We knew better before that, though.  Because the beauty of gathering at the table cannot be marred by a virus. We can't be kept from gathering at the table even though we might be gathering at the table in our own homes with elements that we gather from our own pantries. 

So wherever you are---let's gather at this table together.  We will do it again face to face, but until then, we will gather and we will know that we aren't gathering alone. 

And secondly, when we gather We need to remember. 

I need to say something about what I mean by the word "remember," though.  Remembering in this sense has to do with experience, and experience is something that is hard to connect to a place and a time. 

It's too easy to simply say that we are celebrating Holy Communion because we want to remember what Jesus did.  When it's all about remembrance, we trap Jesus into a moment, and neglect to acknowledge that in this case remembering is about our experience of what Jesus has done and is doing in our lives. 

God doesn't operate on our timelines.  The time that God is operating on is best described with the Greek word kairos, which connotes something outside of our temporal understanding.
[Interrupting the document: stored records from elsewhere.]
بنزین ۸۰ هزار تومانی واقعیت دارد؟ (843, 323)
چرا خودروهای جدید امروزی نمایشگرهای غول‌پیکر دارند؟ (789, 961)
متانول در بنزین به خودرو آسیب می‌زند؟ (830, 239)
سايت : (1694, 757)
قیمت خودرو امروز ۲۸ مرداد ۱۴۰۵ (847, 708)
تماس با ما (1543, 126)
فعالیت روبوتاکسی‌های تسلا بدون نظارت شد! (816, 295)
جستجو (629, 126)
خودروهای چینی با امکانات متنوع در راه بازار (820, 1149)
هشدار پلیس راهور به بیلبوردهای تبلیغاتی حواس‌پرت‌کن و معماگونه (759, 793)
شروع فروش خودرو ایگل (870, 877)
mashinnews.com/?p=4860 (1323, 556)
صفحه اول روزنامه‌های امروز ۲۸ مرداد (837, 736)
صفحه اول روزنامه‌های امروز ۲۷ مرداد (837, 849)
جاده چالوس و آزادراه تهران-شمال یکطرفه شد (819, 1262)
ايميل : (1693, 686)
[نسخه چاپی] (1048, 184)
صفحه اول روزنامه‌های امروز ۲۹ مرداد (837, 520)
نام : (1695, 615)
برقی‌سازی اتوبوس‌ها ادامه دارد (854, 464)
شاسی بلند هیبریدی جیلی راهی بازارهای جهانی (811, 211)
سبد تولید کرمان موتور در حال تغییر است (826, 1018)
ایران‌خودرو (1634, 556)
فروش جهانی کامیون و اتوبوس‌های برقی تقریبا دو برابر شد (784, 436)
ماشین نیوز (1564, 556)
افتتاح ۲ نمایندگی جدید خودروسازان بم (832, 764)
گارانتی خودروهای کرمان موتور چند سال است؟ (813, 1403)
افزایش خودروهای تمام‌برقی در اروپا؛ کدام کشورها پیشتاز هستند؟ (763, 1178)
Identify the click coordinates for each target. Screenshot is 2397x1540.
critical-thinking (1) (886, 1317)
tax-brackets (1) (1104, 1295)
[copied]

So what does this mean?  It means that God is doing something now.  Jesus is present at the table now.  When you break bread and share with your family in your home today, when you drink from the cup---Jesus is present.  Jesus is alive, all around you, in you and through you.  Right now.  Where you are. 

And finally, when we gather at the table and remember, we need to Expect the Unexpected.   There is joy in these moments.  There is joy in the realization that we are not alone.  There is joy and surprise that comes from realizing that no matter where we are, Jesus is present---even in isolation, even in quarantine. 

Jesus appeared in a locked room full of fearful disciples afraid to go out.
Jesus appeared on a beach welcoming his followers back to shore after they had tried to go back to their old lives.
Jesus appeared on the road to two tired, worn out, disappointed people who had lost their hope. 

Come on y'all.  I want to hear some whooping and hollering, some "Amens and Hallelujahs" all the way over here at the church right about now.  

Because Jesus is still showing up in unexpected places.  

In hospital rooms where people are fighting for their lives. 
In lonely apartments where a single mom is struggling to figure all of this out without working. 
In the break rooms of the tired health care workers, nurses, doctors, EMTs who feel like they've got nothing left to give. 
In the living room of a teacher signs on a virtual classroom, trying to do everything she can to reach her kids---worrying about the ones who aren't there because they don't have internet, or the ones who are hungry...  

And all of this rushes into the hearts of  us here today as we gather at the table... Jesus isn't done.  Resurrection is on its way, just like it always is in God's economy.  

If the fires in your heart have gone out today---trust me, there's some embers there that just need a good gust of the Spirit of Christ to fan them into flames.  

Because Jesus fans the flames when our fires have gone out.  

So break your bread today... share your cup... and get ready.